Любопытная картина получилась. Я имею в виду не саму экранизацию, а водопад мнений и впечатлений, вызванный ею.
Критики, все-таки, сильно идеализируют читателя, считая его на голову выше зрителя, и на десять – телезрителя. Они исходят по обыкновению и априори из того, что коли человек взял в руки роман Достоевского или Булгакова, то он непременно вычитает в нем то, что написал Достоевский или Булгаков.
Но, как правило, он находит там то же самое, что ему смог предложить автор успешной экранизации – свое же собственное представление о первоисточнике.

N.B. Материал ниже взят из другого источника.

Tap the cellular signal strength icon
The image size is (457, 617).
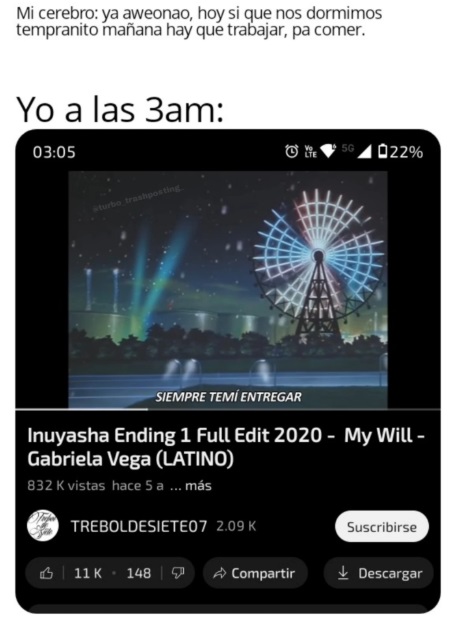point(364,151)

«Успешная экранизация» - это, как правило, экранизация стереотипов и клише о первоисточнике, сложившихся в ходе его бытования.

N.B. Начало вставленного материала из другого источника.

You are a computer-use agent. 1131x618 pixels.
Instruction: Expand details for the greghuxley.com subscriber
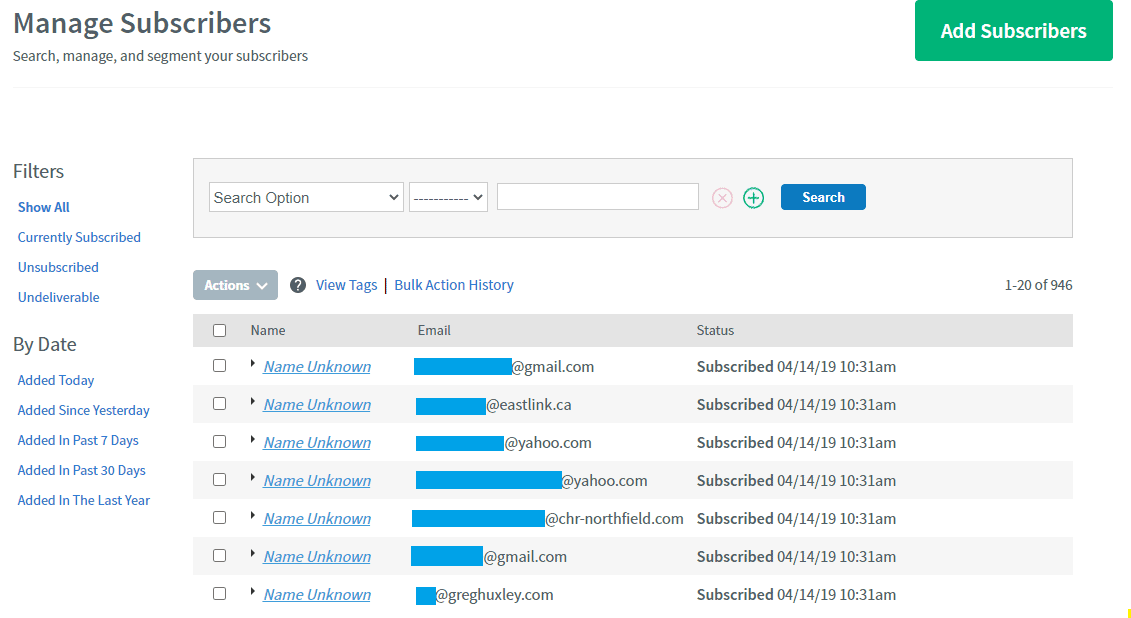click(x=251, y=593)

Что такое «Идиот» с точки зрения массового читателя? Это - «Окна» Нагиева или «Пусть говорят» Малахова. Те же домашние скандалы, дрязги, страсти, но только остраненные присутствием высокородного князя, человека не от мира сего, и освященные авторитетом классика. Потому, наверное, и рейтинги почти равные. Просто лейблы несопоставимые. Достоевский это вам не Малахов, а Булгаков – не Лукъяненко.
Что такое «Мастер и Маргарита» во мнении общенародном? Такое «фэнтези», где земной человек, осознав свое бессилие в противоборстве с подлой, пошлой и неправедной реальностью, с помощью Высших сил берет у нее реванш. Потому у экранного «Мастера» много больше точек соприкосновения и пересечения с «Ночным» или «Дневным» дозорами или с многочисленными «Потерами», нежели с тем, что содержится в булгаковском романе. Это при том, что работа режиссера сочтена бережной и даже целомудренной по отношению к нему.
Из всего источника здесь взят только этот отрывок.